<<<<

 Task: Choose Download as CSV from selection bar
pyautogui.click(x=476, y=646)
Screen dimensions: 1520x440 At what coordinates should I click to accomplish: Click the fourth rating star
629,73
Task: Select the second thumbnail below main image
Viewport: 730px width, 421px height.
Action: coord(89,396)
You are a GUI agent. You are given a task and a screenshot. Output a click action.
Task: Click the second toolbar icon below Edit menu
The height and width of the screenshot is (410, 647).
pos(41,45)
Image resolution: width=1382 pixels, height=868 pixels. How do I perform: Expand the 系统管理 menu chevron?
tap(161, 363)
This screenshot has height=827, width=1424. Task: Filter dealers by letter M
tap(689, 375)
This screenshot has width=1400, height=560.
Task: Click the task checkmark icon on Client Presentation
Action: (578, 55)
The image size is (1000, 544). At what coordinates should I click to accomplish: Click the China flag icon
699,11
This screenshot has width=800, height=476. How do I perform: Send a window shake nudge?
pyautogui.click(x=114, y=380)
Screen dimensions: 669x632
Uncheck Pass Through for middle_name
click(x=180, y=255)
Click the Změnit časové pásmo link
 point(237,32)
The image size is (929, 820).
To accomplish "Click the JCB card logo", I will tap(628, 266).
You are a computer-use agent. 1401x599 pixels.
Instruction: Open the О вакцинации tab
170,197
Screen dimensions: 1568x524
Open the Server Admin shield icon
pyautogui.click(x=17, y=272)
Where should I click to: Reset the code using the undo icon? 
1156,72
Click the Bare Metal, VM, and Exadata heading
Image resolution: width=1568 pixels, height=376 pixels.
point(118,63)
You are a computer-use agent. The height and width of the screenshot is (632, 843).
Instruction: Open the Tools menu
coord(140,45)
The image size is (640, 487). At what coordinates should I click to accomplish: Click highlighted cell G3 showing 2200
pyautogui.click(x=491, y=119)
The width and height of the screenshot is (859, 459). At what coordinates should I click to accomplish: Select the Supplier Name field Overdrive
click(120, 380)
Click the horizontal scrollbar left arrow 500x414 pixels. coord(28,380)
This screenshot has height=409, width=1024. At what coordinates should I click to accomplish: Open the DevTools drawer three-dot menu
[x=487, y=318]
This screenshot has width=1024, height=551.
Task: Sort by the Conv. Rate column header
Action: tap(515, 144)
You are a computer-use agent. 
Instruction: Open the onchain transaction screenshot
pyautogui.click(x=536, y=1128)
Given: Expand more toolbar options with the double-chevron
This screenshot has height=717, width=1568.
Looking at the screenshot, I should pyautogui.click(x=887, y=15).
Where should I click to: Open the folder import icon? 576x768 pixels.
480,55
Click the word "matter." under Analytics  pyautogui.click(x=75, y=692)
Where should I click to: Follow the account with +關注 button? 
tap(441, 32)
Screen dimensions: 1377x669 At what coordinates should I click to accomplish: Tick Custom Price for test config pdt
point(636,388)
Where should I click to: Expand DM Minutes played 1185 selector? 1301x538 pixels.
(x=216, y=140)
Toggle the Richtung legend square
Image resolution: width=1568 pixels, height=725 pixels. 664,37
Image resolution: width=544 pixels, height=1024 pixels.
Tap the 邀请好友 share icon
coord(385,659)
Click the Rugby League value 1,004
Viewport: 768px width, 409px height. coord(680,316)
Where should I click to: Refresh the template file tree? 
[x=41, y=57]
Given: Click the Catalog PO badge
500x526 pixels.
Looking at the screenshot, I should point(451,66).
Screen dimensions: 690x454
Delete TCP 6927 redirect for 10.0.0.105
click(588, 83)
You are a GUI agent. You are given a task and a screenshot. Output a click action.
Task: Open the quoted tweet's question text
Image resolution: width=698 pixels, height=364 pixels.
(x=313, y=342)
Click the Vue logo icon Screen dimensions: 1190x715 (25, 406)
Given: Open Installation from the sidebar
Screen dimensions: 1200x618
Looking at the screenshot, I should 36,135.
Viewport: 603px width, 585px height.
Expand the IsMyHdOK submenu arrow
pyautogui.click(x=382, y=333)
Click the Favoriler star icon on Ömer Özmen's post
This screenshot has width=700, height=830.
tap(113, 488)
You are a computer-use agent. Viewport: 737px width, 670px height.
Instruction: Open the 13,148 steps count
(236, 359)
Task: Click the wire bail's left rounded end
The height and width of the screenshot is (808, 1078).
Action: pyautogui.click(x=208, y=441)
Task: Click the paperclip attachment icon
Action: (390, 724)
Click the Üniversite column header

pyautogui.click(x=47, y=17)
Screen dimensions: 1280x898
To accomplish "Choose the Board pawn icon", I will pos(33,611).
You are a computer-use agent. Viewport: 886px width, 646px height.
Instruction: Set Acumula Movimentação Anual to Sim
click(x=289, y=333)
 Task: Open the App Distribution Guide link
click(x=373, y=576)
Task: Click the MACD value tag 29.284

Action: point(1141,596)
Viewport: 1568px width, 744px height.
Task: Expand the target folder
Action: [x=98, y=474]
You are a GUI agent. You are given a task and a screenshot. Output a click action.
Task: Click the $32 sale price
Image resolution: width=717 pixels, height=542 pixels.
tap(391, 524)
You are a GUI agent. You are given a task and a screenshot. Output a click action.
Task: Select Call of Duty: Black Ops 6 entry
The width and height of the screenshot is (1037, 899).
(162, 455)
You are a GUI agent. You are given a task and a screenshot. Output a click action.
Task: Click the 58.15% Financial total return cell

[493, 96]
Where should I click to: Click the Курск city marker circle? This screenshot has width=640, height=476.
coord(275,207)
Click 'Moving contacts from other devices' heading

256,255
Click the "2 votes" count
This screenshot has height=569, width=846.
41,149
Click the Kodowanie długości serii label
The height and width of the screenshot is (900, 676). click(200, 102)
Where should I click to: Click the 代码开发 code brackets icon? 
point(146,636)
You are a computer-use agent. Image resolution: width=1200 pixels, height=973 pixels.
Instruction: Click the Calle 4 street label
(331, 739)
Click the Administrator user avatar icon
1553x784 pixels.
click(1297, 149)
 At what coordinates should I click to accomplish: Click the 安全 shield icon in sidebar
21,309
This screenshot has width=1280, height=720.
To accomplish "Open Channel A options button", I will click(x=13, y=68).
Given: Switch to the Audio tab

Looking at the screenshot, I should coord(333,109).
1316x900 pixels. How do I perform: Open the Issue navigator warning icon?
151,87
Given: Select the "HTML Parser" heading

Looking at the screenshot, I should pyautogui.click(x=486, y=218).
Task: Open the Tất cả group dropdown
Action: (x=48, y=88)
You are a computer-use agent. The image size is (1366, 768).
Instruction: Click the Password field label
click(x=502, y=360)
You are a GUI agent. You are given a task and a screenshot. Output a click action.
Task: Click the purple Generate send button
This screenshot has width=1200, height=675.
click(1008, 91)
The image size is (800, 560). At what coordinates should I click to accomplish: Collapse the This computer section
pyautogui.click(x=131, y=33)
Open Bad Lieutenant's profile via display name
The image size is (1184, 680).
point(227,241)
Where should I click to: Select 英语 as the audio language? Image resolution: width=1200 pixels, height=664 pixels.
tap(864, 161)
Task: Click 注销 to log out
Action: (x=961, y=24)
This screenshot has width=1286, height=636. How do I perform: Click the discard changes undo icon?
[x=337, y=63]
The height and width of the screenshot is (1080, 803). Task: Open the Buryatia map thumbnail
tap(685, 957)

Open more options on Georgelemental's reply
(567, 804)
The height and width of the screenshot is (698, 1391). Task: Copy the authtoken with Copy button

>>>>

Go through the listing above and write out exactly the lines starting with the one holding "Toggle the Richtung legend square" and running through the one holding "Given: Click the Catalog PO badge", ends included, and no others.

Toggle the Richtung legend square
Image resolution: width=1568 pixels, height=725 pixels. 664,37
Image resolution: width=544 pixels, height=1024 pixels.
Tap the 邀请好友 share icon
coord(385,659)
Click the Rugby League value 1,004
Viewport: 768px width, 409px height. coord(680,316)
Where should I click to: Refresh the template file tree? 
[x=41, y=57]
Given: Click the Catalog PO badge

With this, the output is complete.